И рассказал я, как прибежал к Буну в ванную, как он спросил: «Горит, что ли?». Про мальчишек рассказал, которые, наверно, газеты подожгли, и про то, как Бун старался меня выручить и попал в лапы к дворничихе.
— А теперь, — говорю, — я опять вожатой буду… Это что же получается? Это разве настоящая боевая пионерская дружба? Это преступная круговая порука! А если бы Данилов убил в том коридоре дворового блюстителя чистоты и порядка, Бун тоже старался бы спасти своего дружка от наказания?
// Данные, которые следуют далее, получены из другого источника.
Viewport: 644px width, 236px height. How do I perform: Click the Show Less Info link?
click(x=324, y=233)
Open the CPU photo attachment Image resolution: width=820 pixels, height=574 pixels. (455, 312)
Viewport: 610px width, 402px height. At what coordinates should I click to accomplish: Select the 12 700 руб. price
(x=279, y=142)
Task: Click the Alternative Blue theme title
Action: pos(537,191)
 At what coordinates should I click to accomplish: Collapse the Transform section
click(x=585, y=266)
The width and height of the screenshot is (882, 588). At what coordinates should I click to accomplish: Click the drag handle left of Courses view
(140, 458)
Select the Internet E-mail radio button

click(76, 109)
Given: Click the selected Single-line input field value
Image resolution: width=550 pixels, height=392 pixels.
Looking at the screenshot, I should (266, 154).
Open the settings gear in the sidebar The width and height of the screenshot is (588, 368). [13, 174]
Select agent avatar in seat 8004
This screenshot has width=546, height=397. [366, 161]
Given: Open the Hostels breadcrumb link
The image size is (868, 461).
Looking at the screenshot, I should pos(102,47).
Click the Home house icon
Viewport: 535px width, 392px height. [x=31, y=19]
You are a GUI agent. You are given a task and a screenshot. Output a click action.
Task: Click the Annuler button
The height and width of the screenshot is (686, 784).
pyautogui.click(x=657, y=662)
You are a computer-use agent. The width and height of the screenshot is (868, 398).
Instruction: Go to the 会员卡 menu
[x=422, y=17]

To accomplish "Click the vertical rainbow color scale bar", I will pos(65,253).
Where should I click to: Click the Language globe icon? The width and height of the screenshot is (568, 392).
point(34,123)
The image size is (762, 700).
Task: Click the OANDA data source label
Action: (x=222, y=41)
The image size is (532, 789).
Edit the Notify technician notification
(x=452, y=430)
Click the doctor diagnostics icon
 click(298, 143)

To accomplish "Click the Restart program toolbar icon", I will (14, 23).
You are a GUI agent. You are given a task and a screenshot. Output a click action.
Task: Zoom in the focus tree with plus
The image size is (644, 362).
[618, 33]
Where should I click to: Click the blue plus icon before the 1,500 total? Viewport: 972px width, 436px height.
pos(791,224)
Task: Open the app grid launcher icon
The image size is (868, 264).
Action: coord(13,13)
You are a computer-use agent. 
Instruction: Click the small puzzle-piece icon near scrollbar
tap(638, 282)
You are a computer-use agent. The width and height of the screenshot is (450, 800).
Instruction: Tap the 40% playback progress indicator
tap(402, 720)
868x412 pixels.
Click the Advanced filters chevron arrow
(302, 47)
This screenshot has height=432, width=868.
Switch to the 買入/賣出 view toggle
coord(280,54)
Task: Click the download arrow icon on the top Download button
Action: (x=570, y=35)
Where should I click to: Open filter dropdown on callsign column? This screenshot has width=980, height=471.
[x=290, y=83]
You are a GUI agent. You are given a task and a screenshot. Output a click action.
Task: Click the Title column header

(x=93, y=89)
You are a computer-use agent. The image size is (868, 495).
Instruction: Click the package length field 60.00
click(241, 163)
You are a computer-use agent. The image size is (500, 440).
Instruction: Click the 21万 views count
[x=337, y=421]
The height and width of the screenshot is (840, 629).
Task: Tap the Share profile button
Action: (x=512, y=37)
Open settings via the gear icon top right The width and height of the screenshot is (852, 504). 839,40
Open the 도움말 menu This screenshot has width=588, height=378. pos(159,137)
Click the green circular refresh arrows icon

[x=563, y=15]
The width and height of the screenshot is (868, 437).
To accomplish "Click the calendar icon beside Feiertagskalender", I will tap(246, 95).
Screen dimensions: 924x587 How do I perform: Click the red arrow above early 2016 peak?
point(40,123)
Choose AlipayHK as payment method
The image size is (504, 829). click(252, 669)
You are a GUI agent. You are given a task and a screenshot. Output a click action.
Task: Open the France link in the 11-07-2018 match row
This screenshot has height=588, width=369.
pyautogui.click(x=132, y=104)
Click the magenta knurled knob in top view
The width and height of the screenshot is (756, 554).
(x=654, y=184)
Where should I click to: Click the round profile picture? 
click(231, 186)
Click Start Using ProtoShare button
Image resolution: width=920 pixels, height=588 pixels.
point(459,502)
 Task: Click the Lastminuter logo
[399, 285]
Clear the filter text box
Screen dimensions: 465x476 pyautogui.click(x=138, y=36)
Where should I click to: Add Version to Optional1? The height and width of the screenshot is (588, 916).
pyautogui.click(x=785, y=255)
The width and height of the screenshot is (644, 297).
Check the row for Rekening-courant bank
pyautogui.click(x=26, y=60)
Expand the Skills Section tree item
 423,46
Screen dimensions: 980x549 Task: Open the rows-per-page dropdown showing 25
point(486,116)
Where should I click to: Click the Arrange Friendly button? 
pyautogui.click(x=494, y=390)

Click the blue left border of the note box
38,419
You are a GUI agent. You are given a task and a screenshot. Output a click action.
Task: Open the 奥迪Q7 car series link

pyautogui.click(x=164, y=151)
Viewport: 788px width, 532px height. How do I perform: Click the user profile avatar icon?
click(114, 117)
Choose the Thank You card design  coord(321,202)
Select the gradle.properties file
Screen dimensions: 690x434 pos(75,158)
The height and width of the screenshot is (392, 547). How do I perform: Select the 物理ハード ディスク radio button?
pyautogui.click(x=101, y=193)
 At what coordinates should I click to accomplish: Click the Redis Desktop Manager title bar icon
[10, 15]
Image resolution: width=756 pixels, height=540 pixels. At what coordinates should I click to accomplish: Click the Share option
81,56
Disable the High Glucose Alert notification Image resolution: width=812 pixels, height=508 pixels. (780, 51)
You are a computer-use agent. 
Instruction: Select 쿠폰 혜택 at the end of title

И начался спор. Да какой! Одни доказывают, что Бун — герой, на такого друга молиться надо. Другие не согласны: не то как-то, не так! Вроде и хорошо, а не совсем! Им говорят: на то и друг, чтобы грудью друга защищать. Если обо всем доносить, так это не друг, а предатель! А им в ответ мое выдуманное убийство суют. Выходит, и убийцу покрывать надо? И за него в тюрьму идти?
Взял слово Бун.
— Убийцу я бы не покрывал и не дружил бы с ним! Человека сразу видно — на что он способен!
— Значит, — спрашивает Васька Лобов, — Тур, по-твоему, способен на поджог?
— Нет! — твердо говорит Бун.
— Так зачем же ты старался его выручить, если знал, что он не может поджечь?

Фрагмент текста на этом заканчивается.